What’s different compared to other US Opens, though, is that as high as the fescue grass is in being a legitimate deterrent to wild tee-shots, the fairways are untypically wide for this particular championship which has thrived on traditional narrow landing areas.

By US Open standards, the fairways here are about 50 per cent wider than the norm according to the USGA’s executive director Mike Davis. For example, at Winged Foot, which has played host to the US Open five times, the fairways had an average width of 26 yards.
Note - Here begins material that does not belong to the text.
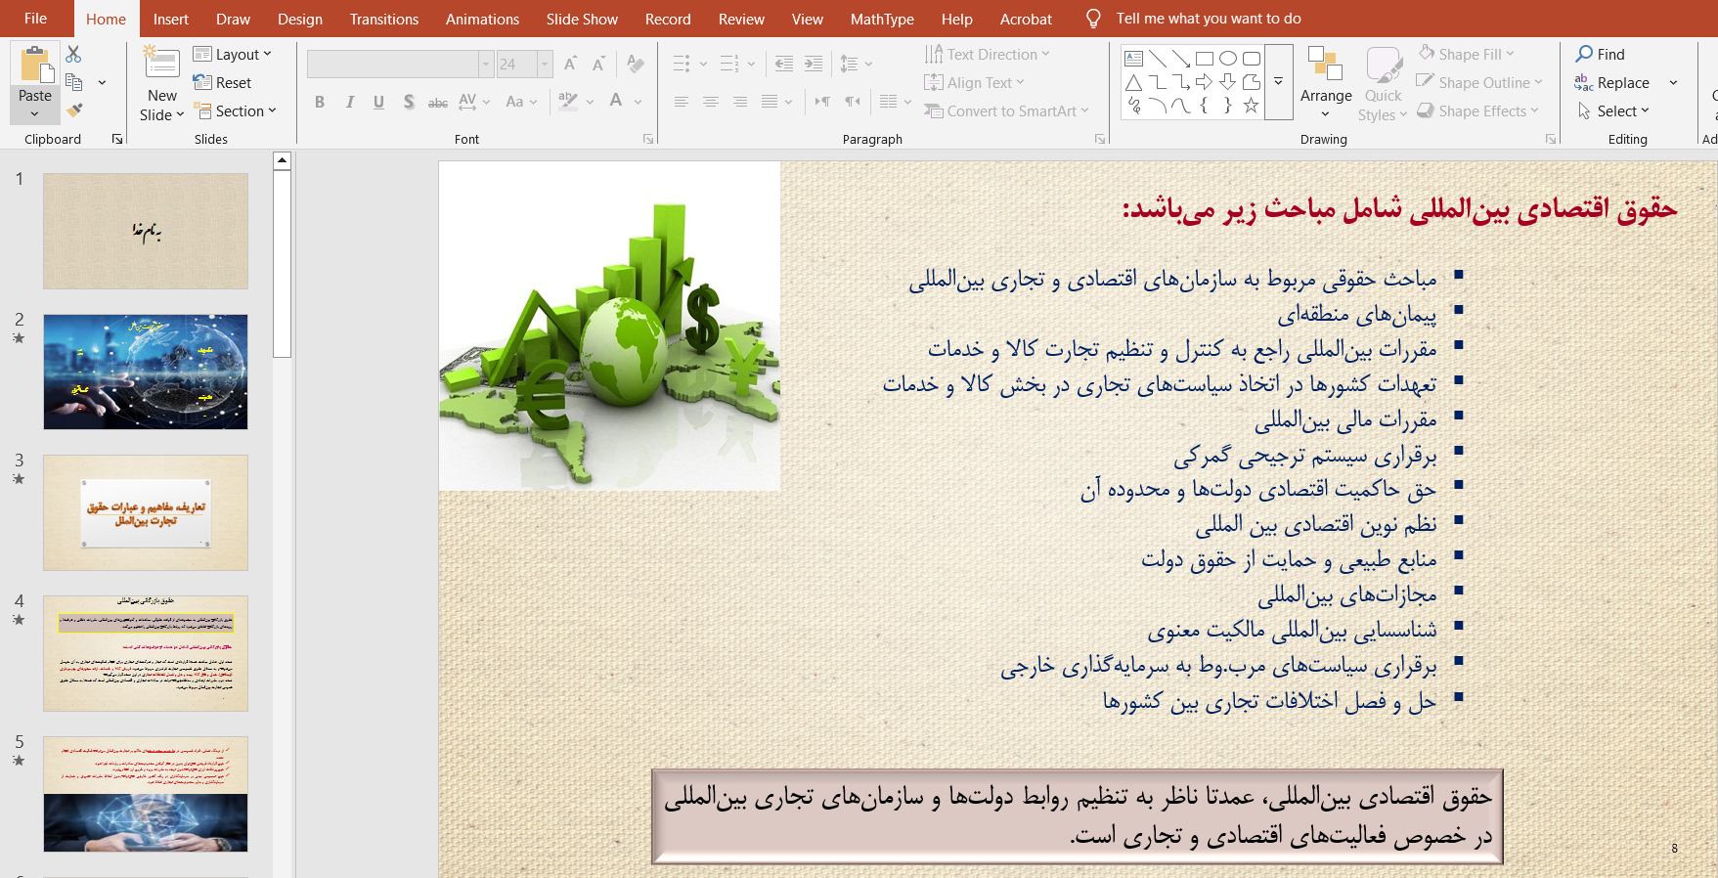This screenshot has width=1718, height=878.
Task: Toggle Underline formatting
Action: 378,102
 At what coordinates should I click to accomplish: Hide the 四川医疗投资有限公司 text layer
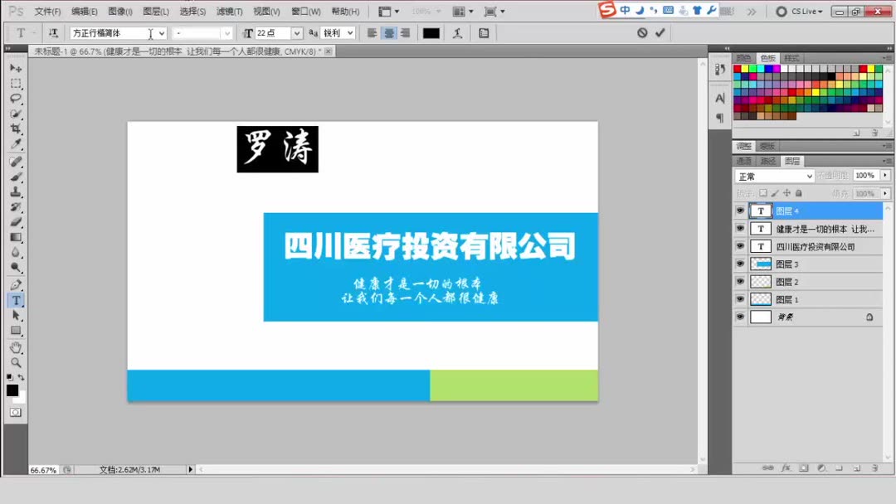tap(740, 246)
In comparison, some of the fairways at Erin Hills are as wide as 70 yards.

“We’re going to see the highest percentage of fairways hit this week at an (US) Open . . .they’re generous,” said Steve Stricker, backing up Davis and slapping away Na’s rant, after he called for former US Open champions to be asked to set up golf courses.

Sympathy for Na was in short supply, mainly because the USGA had already taken the action of ensuring the fairways were generous in the first place. And also because the winds – albeit with thunderstorms forecast, especially for Saturday’s third round – are expected to be light, ranging from five-to-15 miles per hour at most.

As Dana Fry, one of the three course designers, put it in responding to Na’s video posting where he threw down a ball into the fescue on the 15th hole: “Almost everybody in the field will lay-up from that tee with a three- or four-iron and then hit a pitching wedge. If you’re missing that fairway with a three-iron and that rough, because it is probably 70 yards of cut rough of grass, fairway and primary rough, I have no sympathy for somebody at that point.”